> _PROVIDED RECORDS_:
────────────────────
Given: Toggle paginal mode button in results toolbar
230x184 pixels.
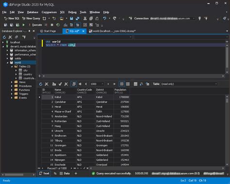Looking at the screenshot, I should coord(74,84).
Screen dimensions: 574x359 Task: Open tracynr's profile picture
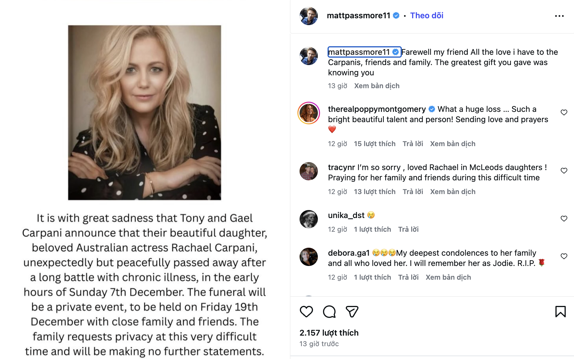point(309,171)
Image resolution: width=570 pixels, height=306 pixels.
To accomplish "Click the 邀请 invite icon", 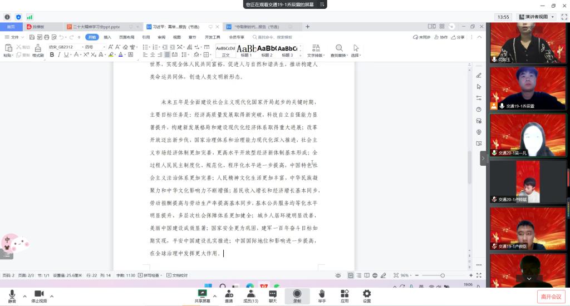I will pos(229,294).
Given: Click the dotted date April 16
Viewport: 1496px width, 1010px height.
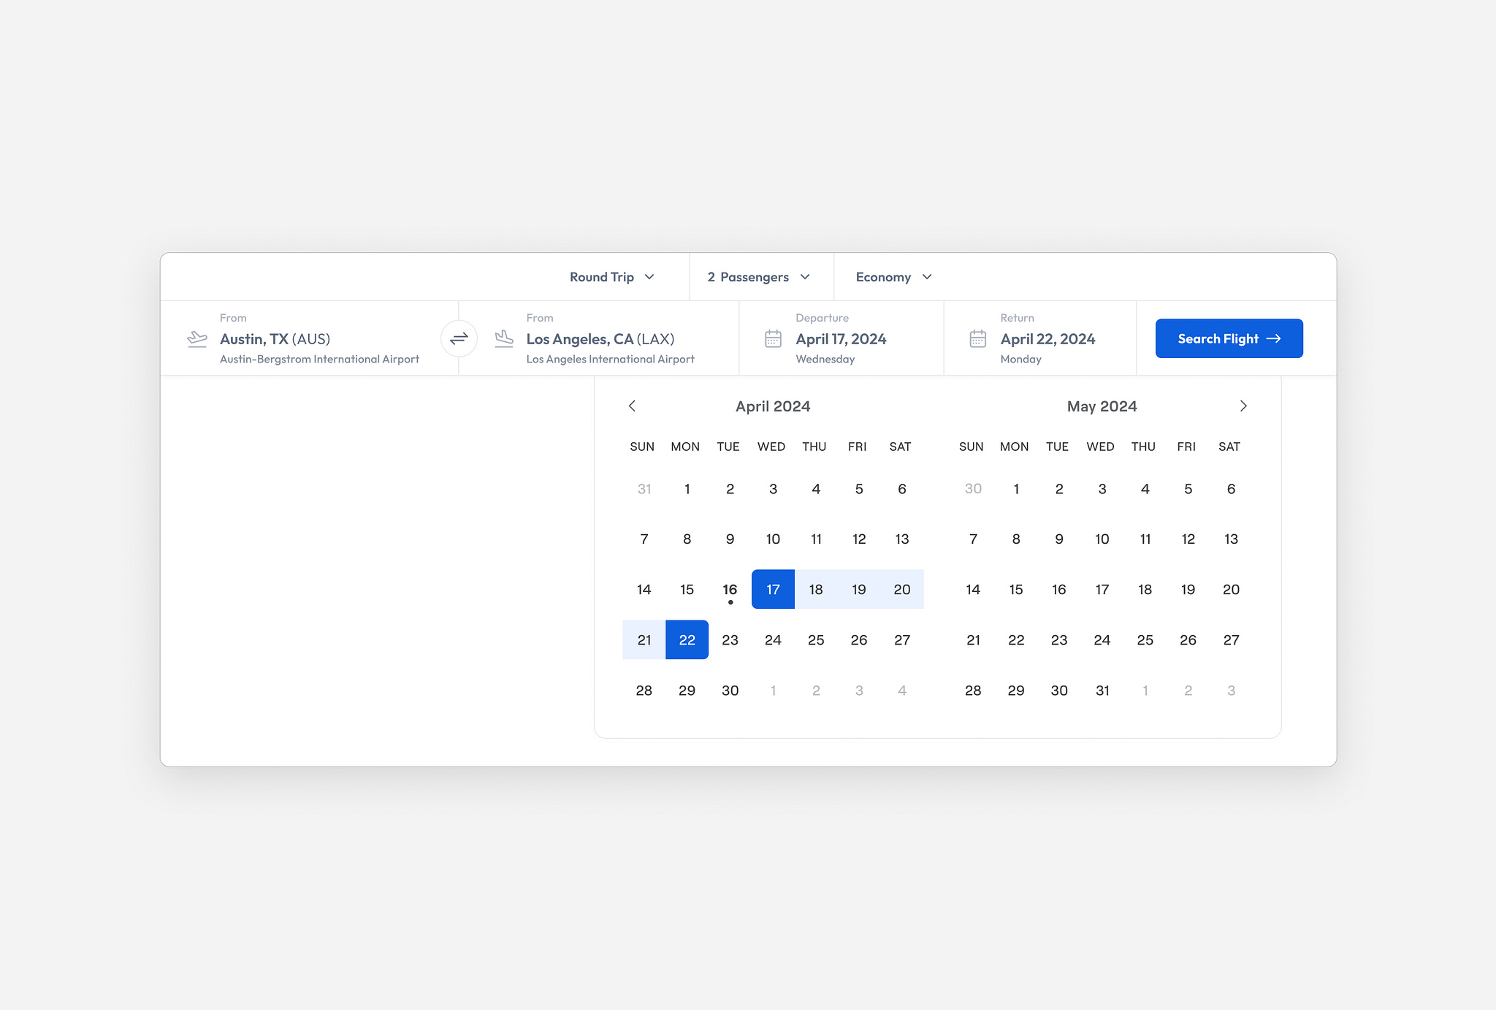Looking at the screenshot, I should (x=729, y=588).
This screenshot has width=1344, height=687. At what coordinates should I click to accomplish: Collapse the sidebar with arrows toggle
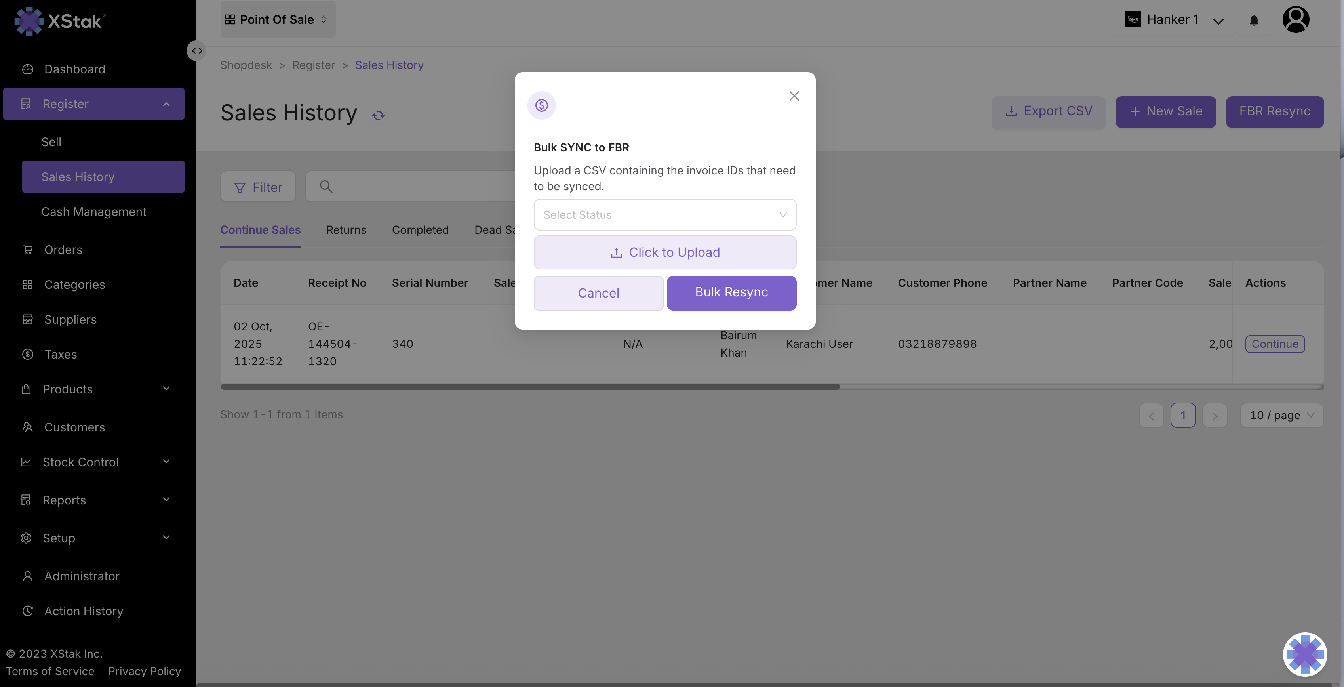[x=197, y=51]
────────────────────
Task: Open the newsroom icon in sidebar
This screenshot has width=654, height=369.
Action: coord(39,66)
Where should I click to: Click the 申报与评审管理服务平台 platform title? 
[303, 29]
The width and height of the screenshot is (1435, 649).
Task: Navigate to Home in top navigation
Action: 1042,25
────────────────────
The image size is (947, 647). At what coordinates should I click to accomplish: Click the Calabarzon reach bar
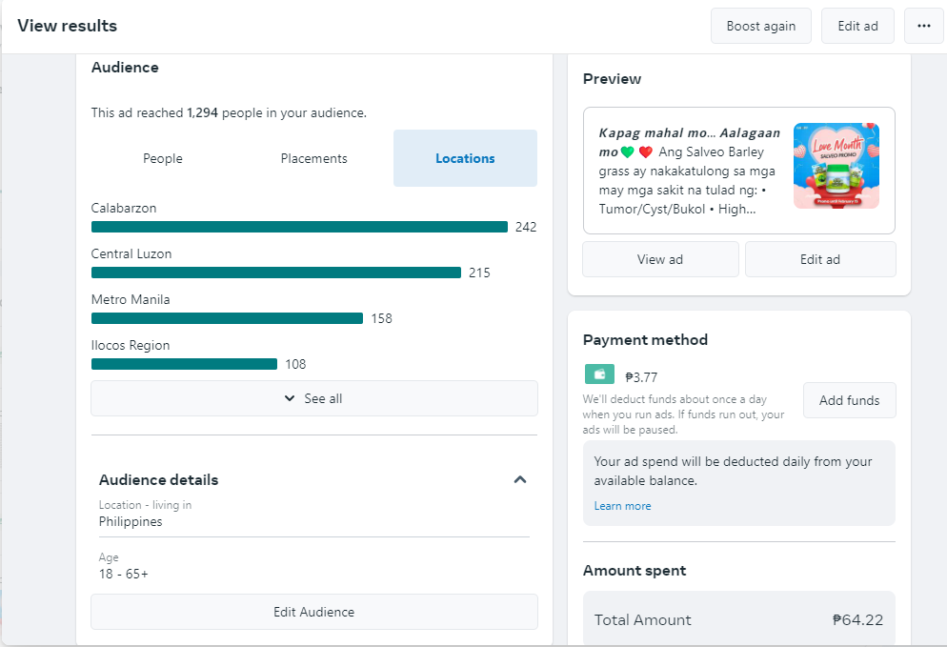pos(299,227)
────────────────────
> _STATED EXERCISE_:
Copy everything from the line containing "Task: Open the newsroom icon in sidebar" down to the line containing "Action: 1042,25" in the data above, both ends included, with no changes.

> _WRITTEN RESPONSE_:
Task: Open the newsroom icon in sidebar
This screenshot has width=654, height=369.
Action: coord(39,66)
Where should I click to: Click the 申报与评审管理服务平台 platform title? 
[303, 29]
The width and height of the screenshot is (1435, 649).
Task: Navigate to Home in top navigation
Action: 1042,25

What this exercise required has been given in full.